由於能源和石油短缺的議題，近年來電池在應用上已經變成重要的動力源，為了要能有效地管理與監控電池的使用情形，必須萃取電池內部參數，以進一步強化後端系統之設計。電池的內部參數不易量測和提取，本論文針對閥控式密封鉛酸電池(VRLA)之複雜電化學反應特性，建立簡化電池等效電路模型，將電池的動態行為以狀態空間來表示。並且發展模糊邏輯觀測器方法，以實際工作下之電池電壓和電流值對電池內部參數進行估測，當估測誤差趨近於零時，此電池內部參數之開路電壓和內阻即可被提取，其中電池的內阻可以反應到電池的老化情形，而電池的開路電壓可以對應到電池殘存容量關係。在這個研究，首先建立兩個模擬，來說明電池模型的正確性，再以兩個定電流和兩個變動電流實驗來展現與驗證所提估測方法的能力和效益。

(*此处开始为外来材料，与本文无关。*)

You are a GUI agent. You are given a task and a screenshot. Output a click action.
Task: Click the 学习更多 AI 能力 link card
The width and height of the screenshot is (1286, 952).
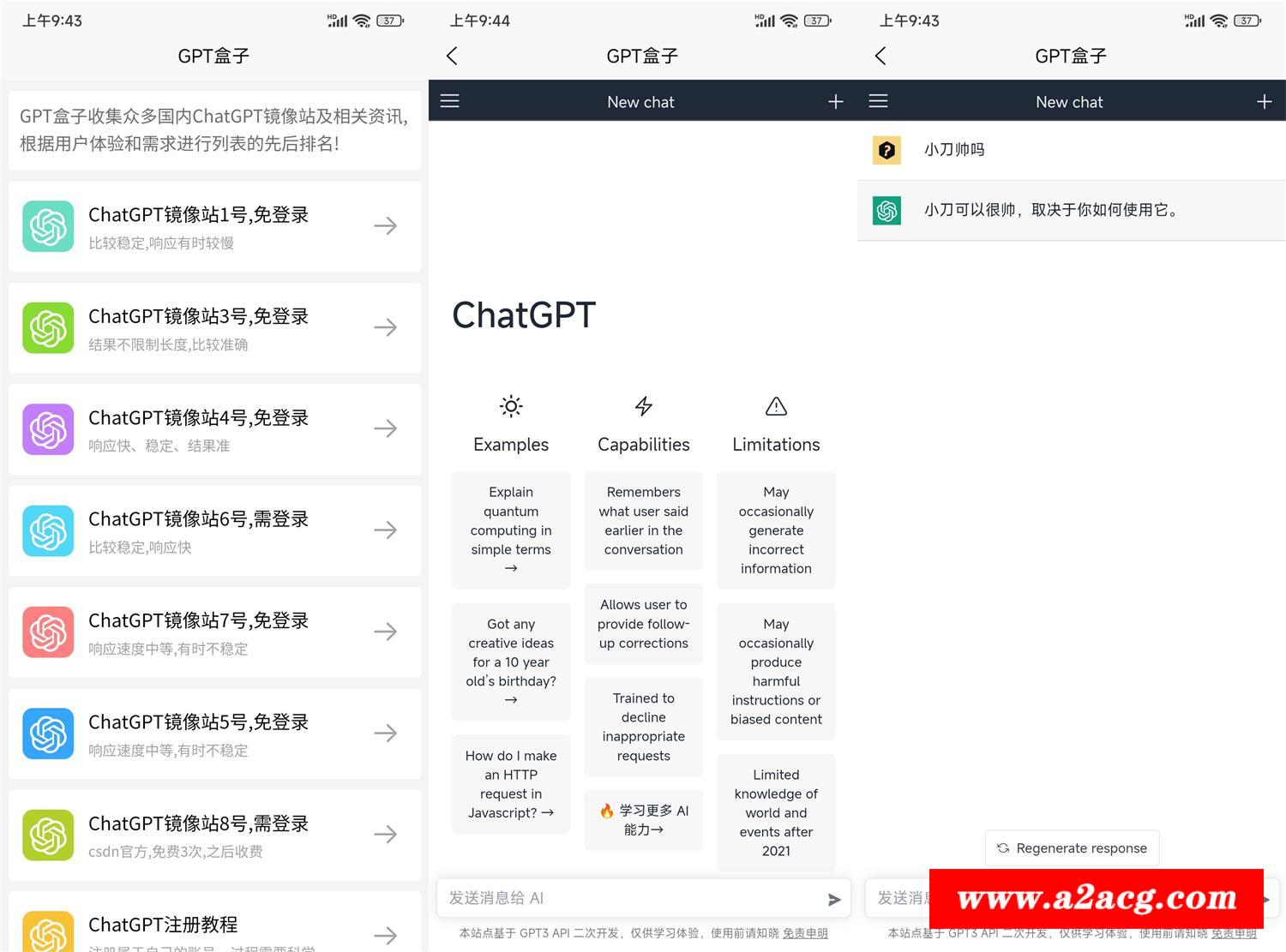(x=643, y=820)
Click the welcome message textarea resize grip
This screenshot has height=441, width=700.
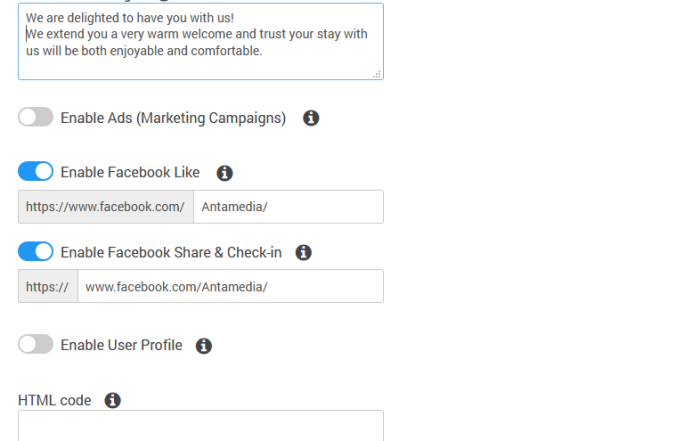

Due to energy and fossil fuel shortage problems, the application of battery has become an important power source in recent years. In order to utilize battery efficiently and optimally, one must extract the battery internal parameters, to be able to strengthen the design of the back-end systems further. However, the internal parameters of battery are difficult to measure and extract. This thesis focuses on valve regulated lead acid (VRLA) battery complex electrochemical reaction characteristics, where a simplified equivalent circuit model (ECM) and the electrical performance of a battery can be formulated into state-space representation. A fuzzy logic observer is utilized to estimate these internal parameters from the actual battery voltage and current values. As the estimation error approaches zero, both the open circuit voltage and internal resistance can be extracted. The internal resistance presents the aging of the battery situation and the open circuit voltage of the battery indicates the battery residual capacity. This study provides two simulations to illustrate the correctness of the battery model. Finally, four experiments including two constant and two variable current discharge experiments demonstrate the validity and effectiveness of the proposed estimation method.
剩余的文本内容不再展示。